[BEGIN Given records]

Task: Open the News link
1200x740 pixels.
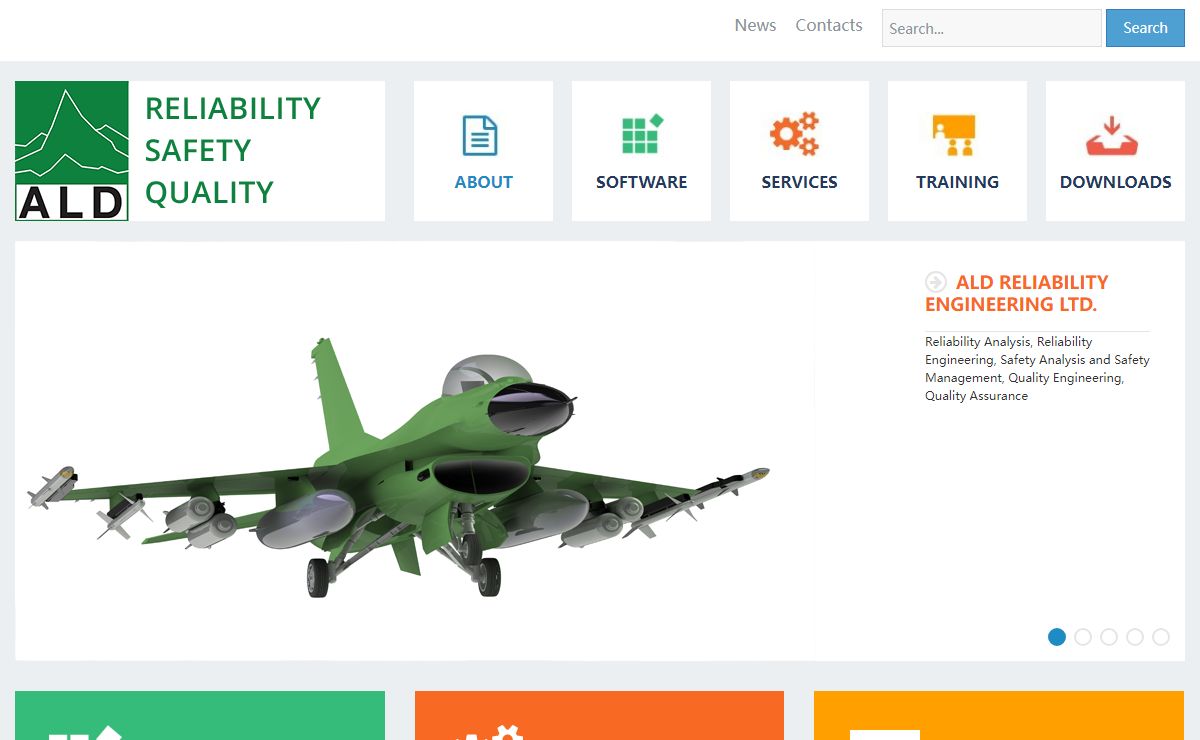Action: point(755,26)
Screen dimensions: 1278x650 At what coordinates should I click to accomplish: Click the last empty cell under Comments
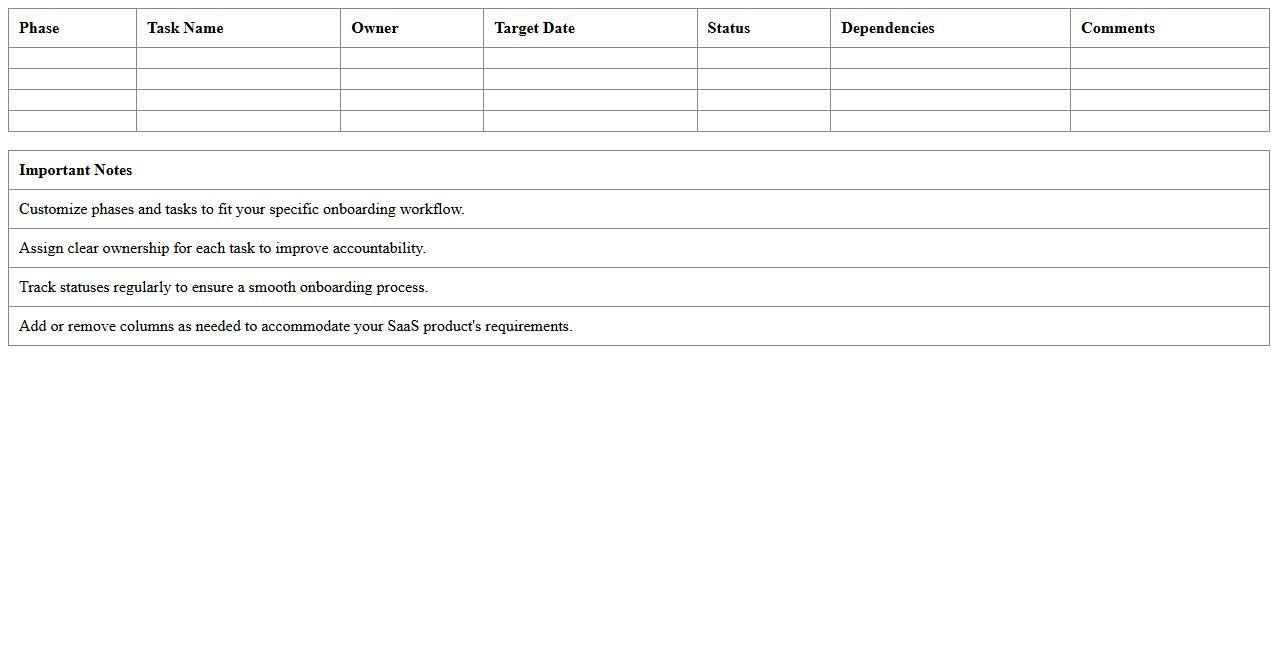point(1169,121)
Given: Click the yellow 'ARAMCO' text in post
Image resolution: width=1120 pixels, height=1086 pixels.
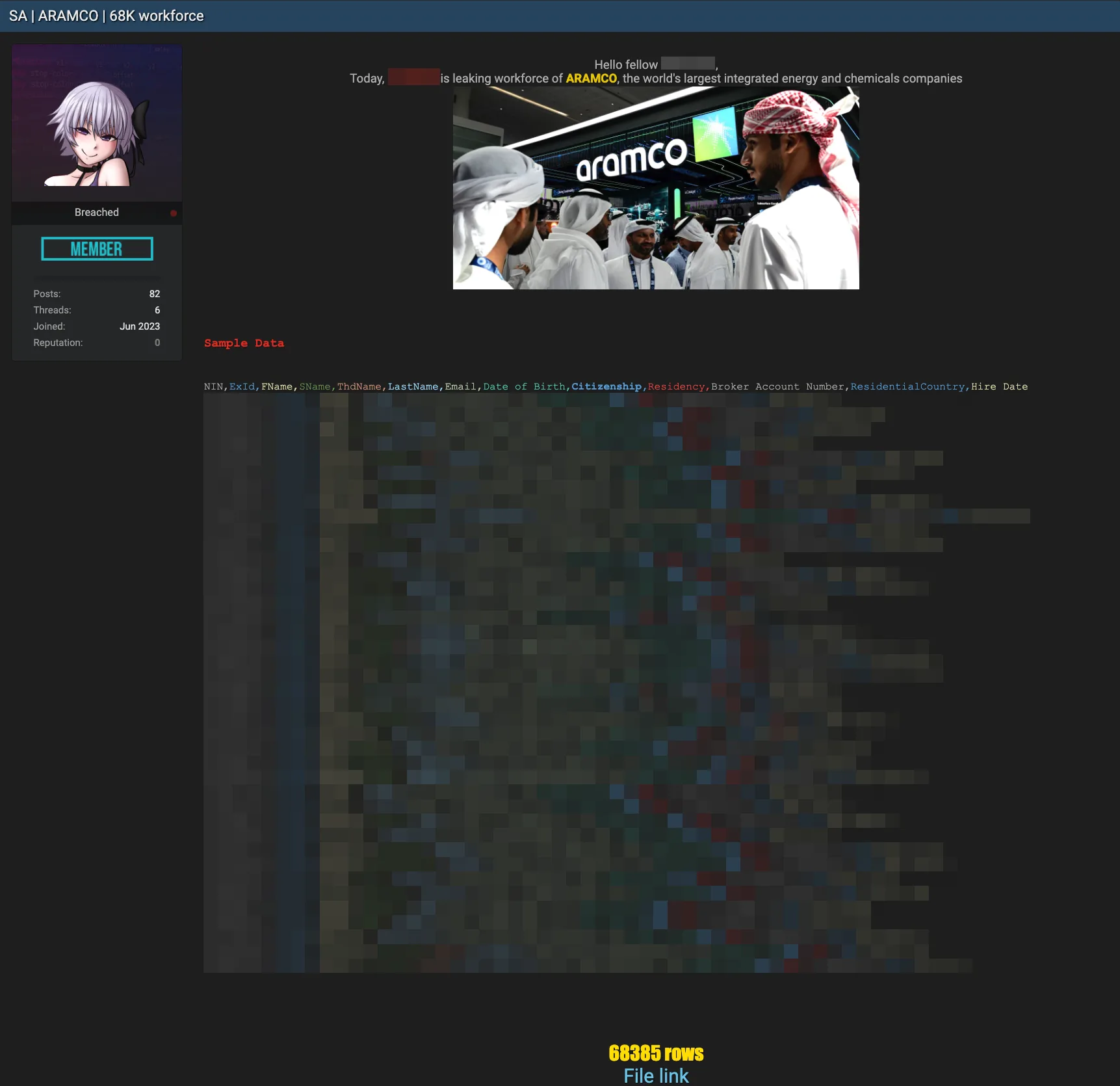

[END Given records]

Aim
Starting from the beginning of the records and ending after the line that contains "point(1169,121)", write those lines out again, requests included, with 23 added to every coordinate in the answers. Leave the pictures out.

Written response
Task: Open the News link
1200x740 pixels.
Action: point(778,49)
Screen dimensions: 1278x650 At what coordinates should I click to accomplish: Click the last empty cell under Comments
point(1192,144)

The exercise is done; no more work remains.